Usura, estorsioni e camorra Undici arresti, settanta vittime

VARESE Dalla media industria con numerosi dipendenti, giù giù fino ai negozi e alle famiglie. Le vittime del giro di usura stroncato da carabinieri e guardia di finanza formavano un ventaglio quanto mai ampio e composito. In manette mercoledì sono finite undici persone, tutte residenti in provincia di Varese. Sono accusate, oltre che di usura, anche di esercizio abusivo della professione finanziaria, estorsione, ricettazione, detenzione e porto illegale di armi. Ma la loro attività comprendeva anche le rapine,

lo spaccio di droga e la contraffazione di abiti di marca.
Fra gli undici finiti in manette, due erano le menti dell’organizzazione che, solo con l’usura, “fatturava” circa 500mila euro all’anno.

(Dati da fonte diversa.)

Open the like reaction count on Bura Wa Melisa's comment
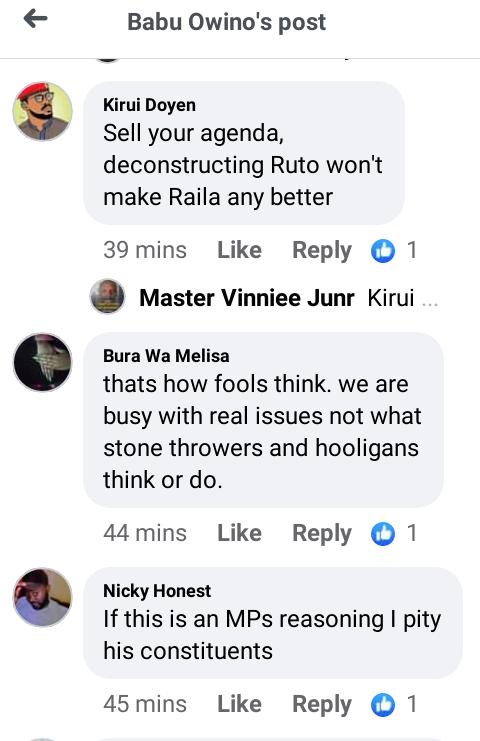This screenshot has width=480, height=741. [394, 534]
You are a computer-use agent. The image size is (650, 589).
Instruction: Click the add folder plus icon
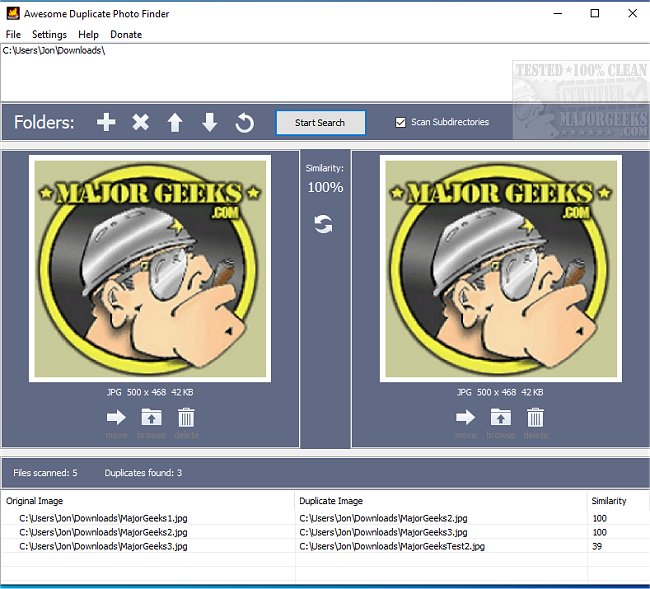pyautogui.click(x=106, y=123)
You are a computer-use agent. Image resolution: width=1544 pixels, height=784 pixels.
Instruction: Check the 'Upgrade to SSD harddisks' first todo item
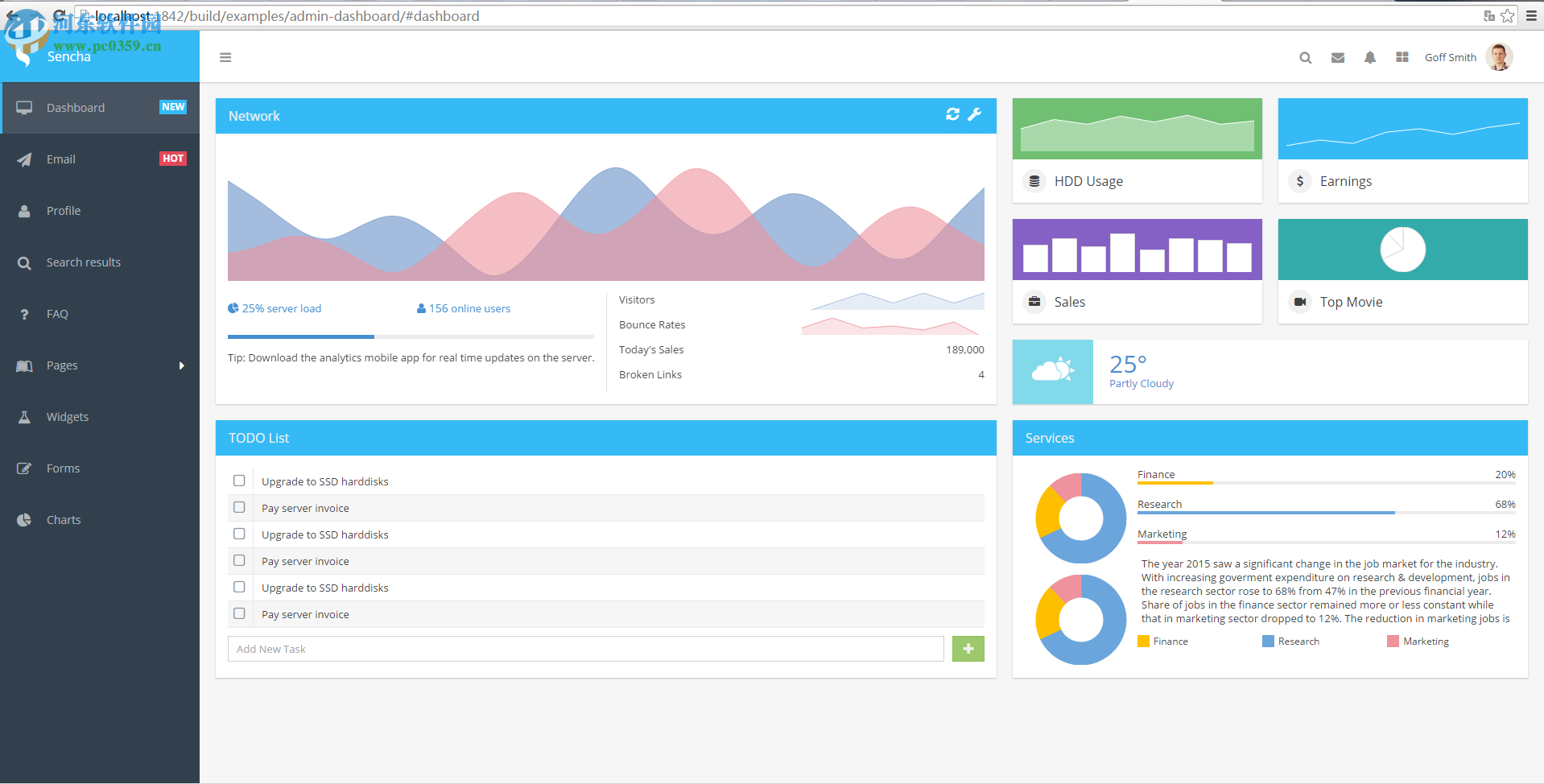point(239,481)
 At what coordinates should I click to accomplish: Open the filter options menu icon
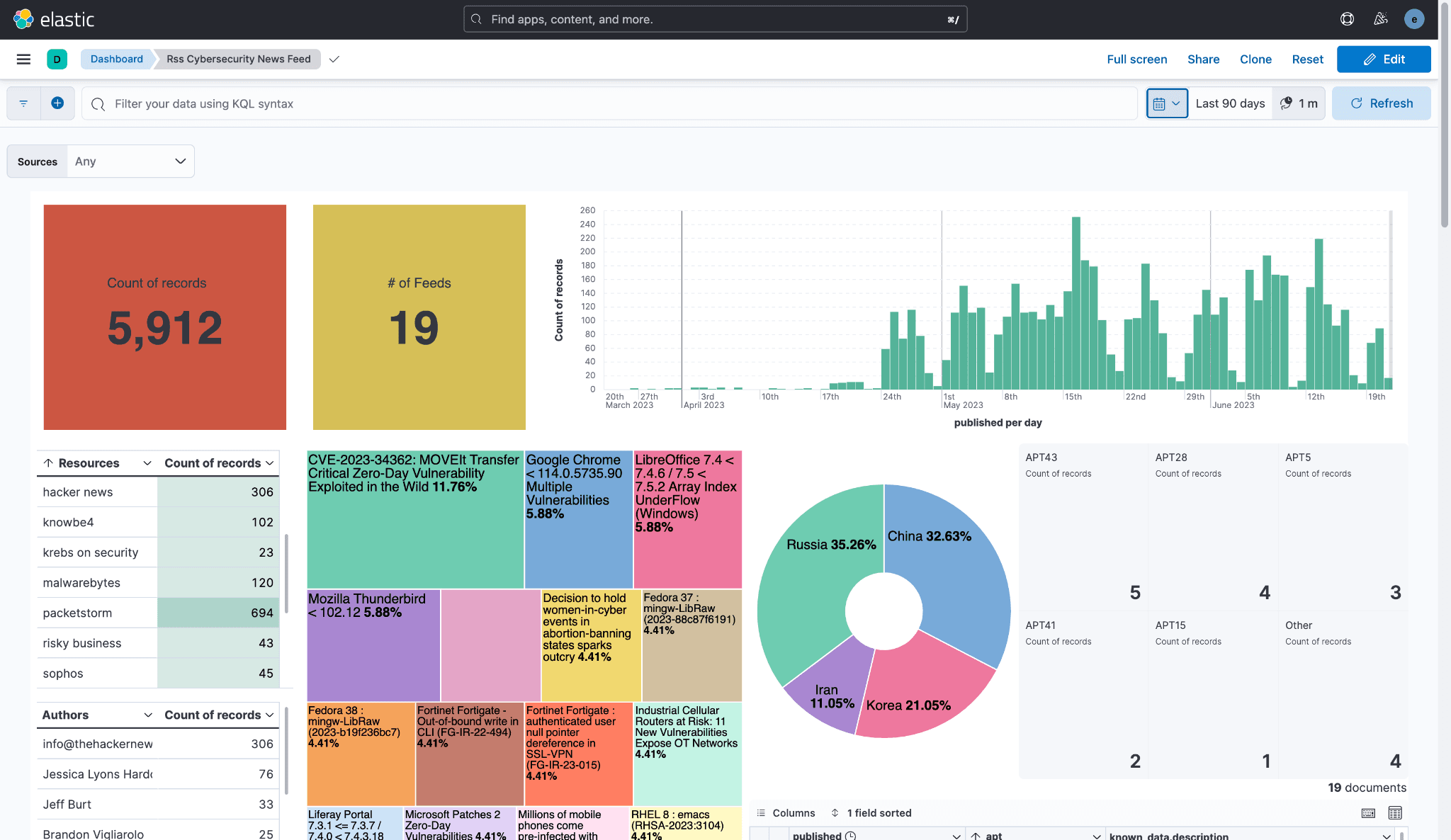click(23, 103)
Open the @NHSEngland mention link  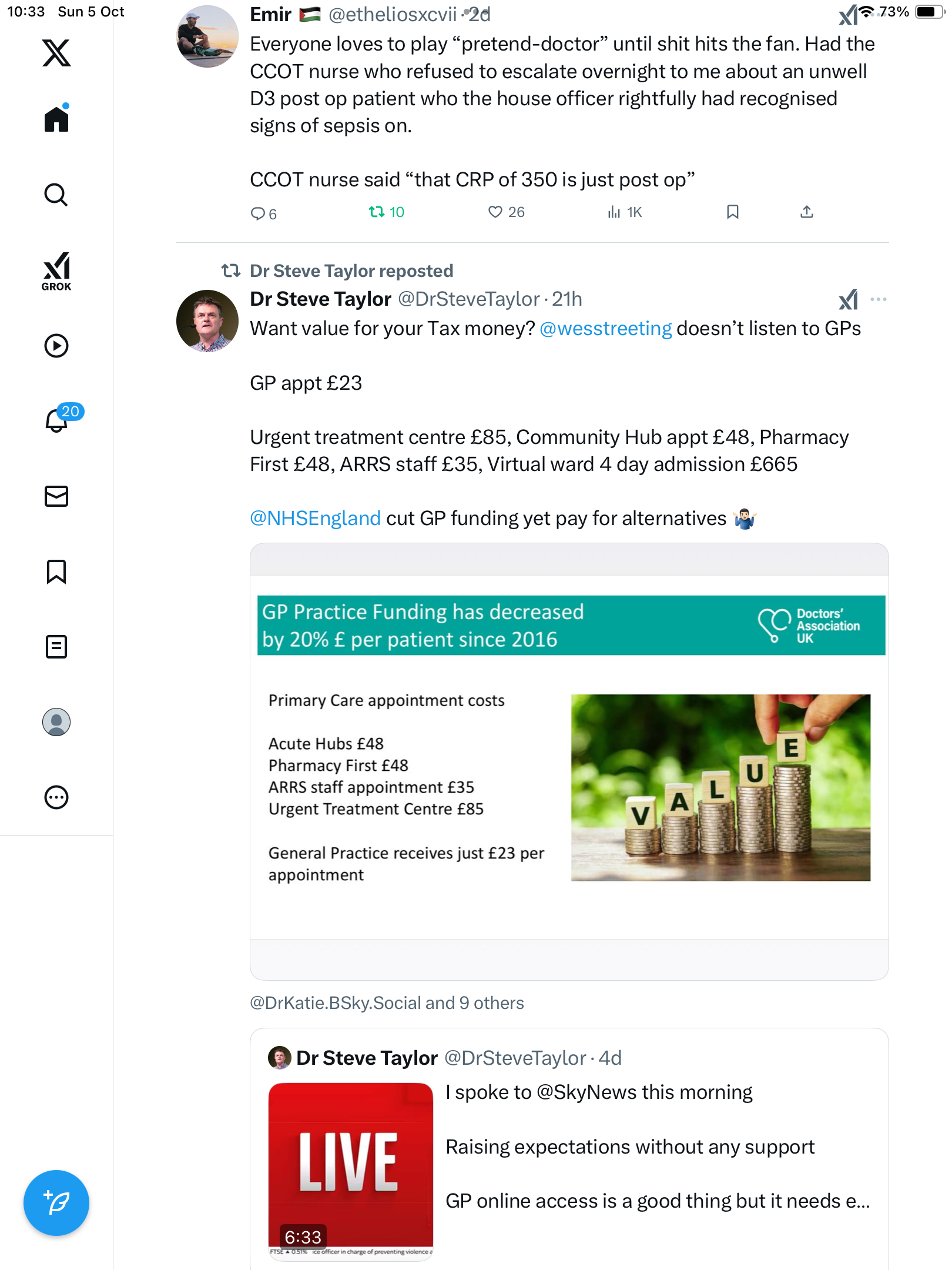click(315, 519)
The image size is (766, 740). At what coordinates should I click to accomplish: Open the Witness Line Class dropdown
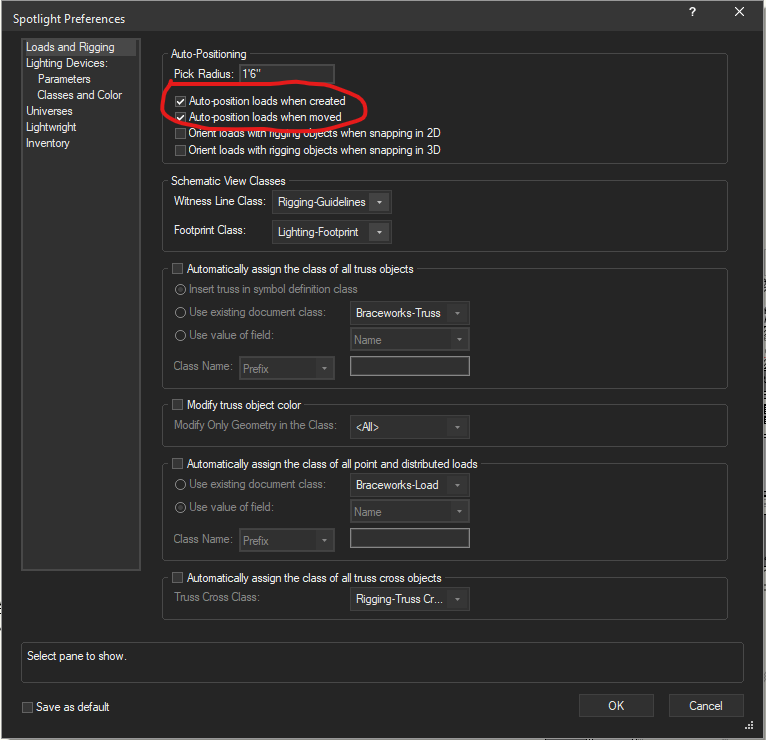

Si tratta di Pasquale Di Martino, nato a Castellamare di Stabia nel 1954 e residente a Solbiate Arno: secondo gli inquirenti, è affiliato con il potente clan camorristico dei D’Alessandro; e di Albano Bruno Bellinato, nato a Gallarate nel 1966 e residente a Varese: quest’ultimo era già finito nei guai nell’ambito dell’inchiesta «Prestige car», una complessa vicenda di false intestazioni di auto di lusso che aveva coinvolto anche vip del calibro di Franco Baresi (poi uscito immacolato dalle indagini).
Secondo gli investigatori, Di Martino si occupava di trattare con gli usurati (dai primi contatti ai “solleciti”), mentre Bellinato investiva i proventi illeciti in operazioni finanziarie o in attività commerciali. Una settantina le persone finite nella rete degli strozzini: gente residente in provincia di Varese, ma anche in quelle di Bolzano, Parma, Milano, Cremona e Treviso. I prestiti oscillavano fra i 5000 e i 60.000 euro. Venivano concessi dietro la garanzia di assegni e, all’inizio, a tassi di interesse di poco superiori a quelli praticati sul mercato (già più alti rispetto a quelli permessi dalla legge). Le aliquote poi crescevano a dismisura, sino a raggiungere persino il 120% annuo. Chi tentennava, chi non pagava, veniva pesantemente minacciato: il lavoro sporco era gestito da Di Martino che, come braccio destro sul campo, utilizzava un giovane albanese. L’opera di intimidazione era così efficace che molti imprenditori finiti sotto ricatto, piuttosto che denunciare chi li stava mandando alla rovina, hanno preferito dichiarare il falso alle forze dell’ordine: con la conseguenza di finire anche loro accusati di favoreggiamento. In diversi casi gli imprenditori taglieggiati erano stati costretti a cedere alla gang la loro attività. Una volta acquisite le imprese, gli usurai le utilizzavano come paravento dietro il quale nascondere attività poco pulite, oppure le mandavano a picco con bancarotte fraudolente.
L’organizzazione era talmente bene oliata che gli affari fiorivano anche quando i capi si trovavano in carcere per altri reati. In quei periodi erano la moglie e il figlio di Di Martino a tenere le redini: la donna si occupava della gestione del business, il giovane provvedeva alle operazioni di recupero dei crediti.
L’indagine era partita l’8 settembre 2006 dopo una rapina alla tabaccheria “Da Mara” di Azzate. Erano state portate via per lo più ricariche telefoniche. Gli investigatori avevano individuato in Di Martino il basista del colpo. Gli sviluppi avevano poi permesso di accertare che Di Martino e gli altri complici fornivano assistenza e supporto logistico al clan D’Alessandro per le rapine compiute nel Nord Italia. Nel corso dell’inchiesta, dal novembre 2006 ad oggi sono stati eseguiti 21 arresti.
Le indagini sono state coordinate dal sostituto procuratore Tiziano Masini. Per il procuratore capo Maurizio Grigo, i risultati sono l’ennesima conferma delle pesanti infiltrazioni della criminalità organizzata in provincia di Varese.